Dr. Gilson H. ROHRBACK Gilson was born on the 4th of July 1920 in Seattle and passed away on the 25th of August 2007, his 60th wedding anniversary, after a brief illness. He led a life of purpose and dedication. He is survived by his wife, Glenna; his sister, Frances Shearin of Minnesota; his brother, Stebbins Rohrback of Seattle; children, Gail Lauren, Brian Rohrback, and Joan Rohrback; and six grandchildren.
Gilson graduated from Ballard High School and from the University of Washington with a BS in chemistry prior to his involvement in World War II. During the war, he served in the Navy as an officer in the Submarine Service. He spent most of that time on the USS Narwhal in the Philippines and off the coast of Japan. His last assignment was at the Naval Submarine Research Labs in Washington, DC. By war’s end, he had achieved the grade of Lieutenant Commander.
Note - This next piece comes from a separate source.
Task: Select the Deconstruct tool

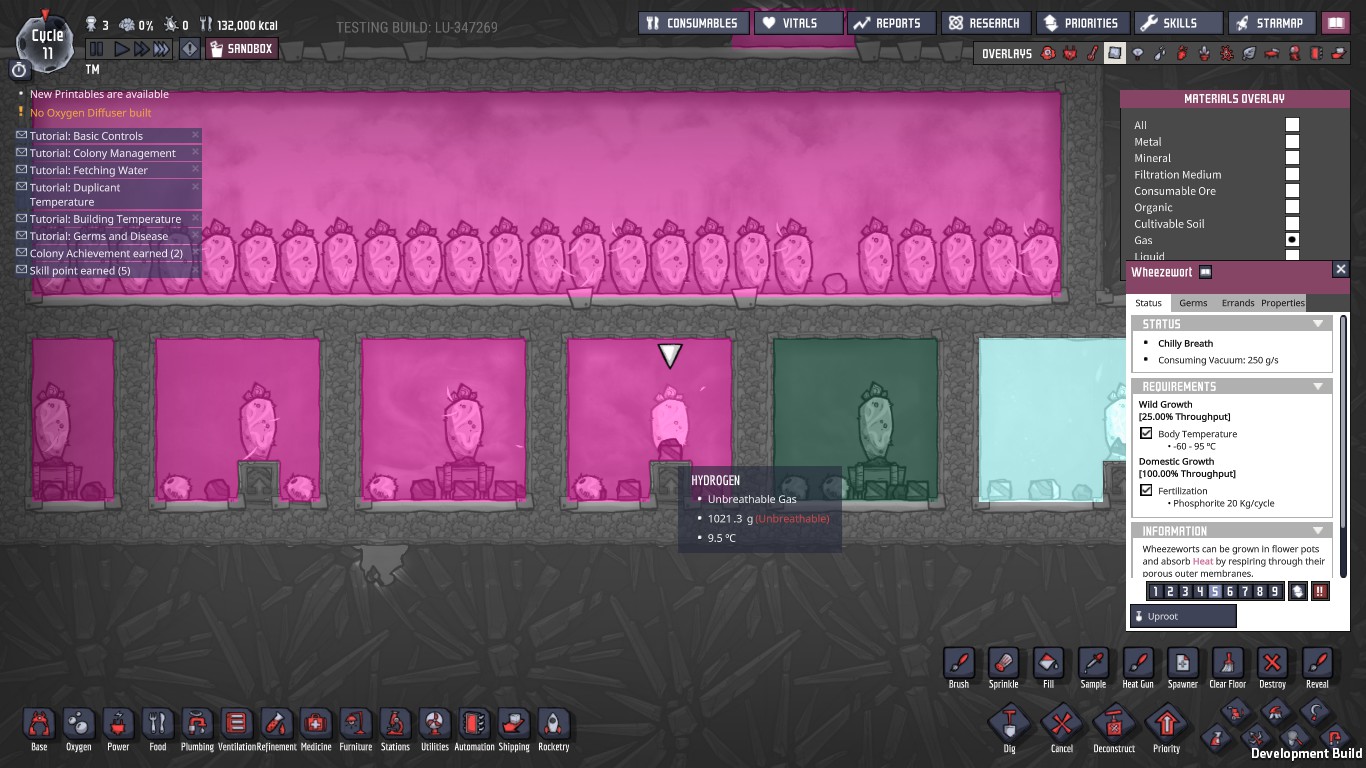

Gilson returned to the UW and received a PhD in Chemistry in 1949. He moved to Southern California to work in the oil industry as a scientist for Chevron Research. A restless man, Gilson followed a dream and started a specialty chemical company (Magna Corporation, 1951), which he built over 25 years to be a world-wide manufacturer. Magna became a significant force in water treating and oil field additives; the company was purchased by Baker Hughes in 1977. Gilson then started Rohrback Instrument Company, which was sold in 1984 and is now Rohrback Cosasco Systems. A man of many talents, Gilson loved to write. He has written a poetry book with pictures by Nancy Taylor Stonington, a book concerning the gas shortage and energy crisis and was working on one about his experiences in World War II. He balanced business with science, functioning as the CEO of his varied enterprises, but still finding time to develop new technologies. He is the holder of many patents, some of which were responsible for starting entirely new ways of solving problems in oil field and water treatment.
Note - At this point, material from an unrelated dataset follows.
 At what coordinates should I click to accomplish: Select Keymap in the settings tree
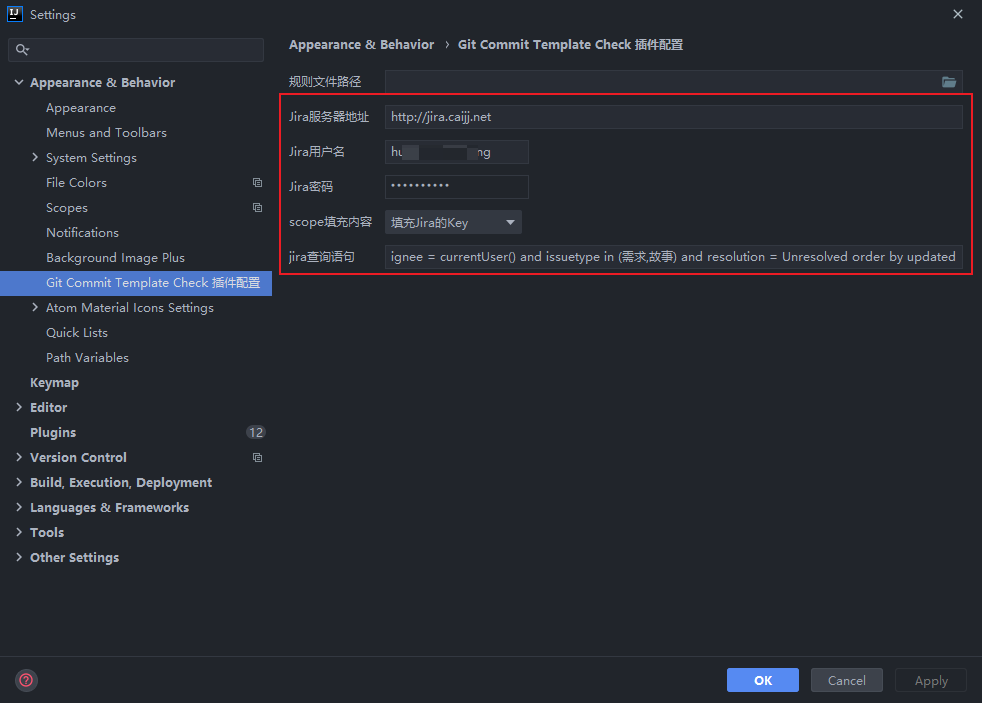54,383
more about him in a future article…
What about the USS Guardfish?
Guardfish earned 11 battle stars for her World War II service. Her first, second, third, fifth, sixth, seventh, eighth, ninth, and eleventh war patrols (all except for the fourth and tenth) were designated successful. Guardfish also earned one Presidential Unit Citation for her first and second war patrols, and a second for her eighth patrol.
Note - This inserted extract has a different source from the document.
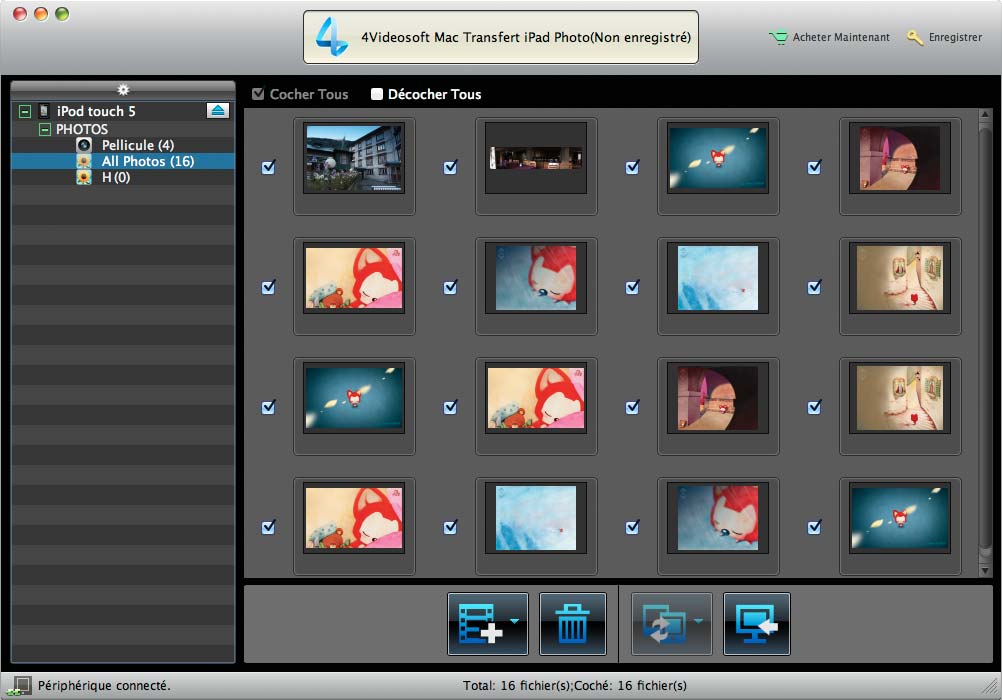Collapse the PHOTOS tree node
Image resolution: width=1002 pixels, height=700 pixels.
point(44,130)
Of about 250 American submarines which conducted combat patrols in World War II, Guardfish ranked 13th in total tonnage sunk (72,424 tons) and tied for 8th in number of ships sunk with 19.
Guardfish was the subject of an article in the 14 December 1942 edition of TIME magazine. The article, titled Battle of the Pacific: A Day at the Races and written by an embedded Times staff writer (Clay Blair?), describes the Guardfish, either the 1st or 2nd war patrol and Commander Klakring’s famed sneak into Tokyo Bay; Close enough to watch the horse races through the periscope.
Guardfish life on patrol was predominately displayed in the much longer article, featured in the 15 March 1943 publication of LIFE magazine.
The article is titled “West to Japan”. US sub patrols the Japanese Coast, watches Horse-races and sinks 70,000 tons of Japanese shipping. By John Field.
The article is over 4,000 words and depicts life aboard a submarine, both exciting and mundane. Byline: “This story has 50 heroes and one heroine. The heroes are the officers and men of an American submarine. The heroine is the ship herself. More than 300 ft. long, with ten torpedo tubes and a surface speed of better than 20 knots, she was commissioned about a year ago. Since that day, she has led an exciting and secret life. On one cruise, to the shores of Japan itself, she sank 70,000 tons of (enemy) shipping. This is the story of that cruise.”
Guardfish was the subject of one episode of the syndicated television series The Silent Service
Victory at Sea Episode Ep-21 (1) – Victory At Sea ~ Full Fathom Five – HQ
1943 would provide many victories and many tragedies for the men of the submarine service. But the tide had turned and now the Navy was on the offensive. The men who risked their lives to defeat this enemy remain some of the greatest of the Greatest Generation.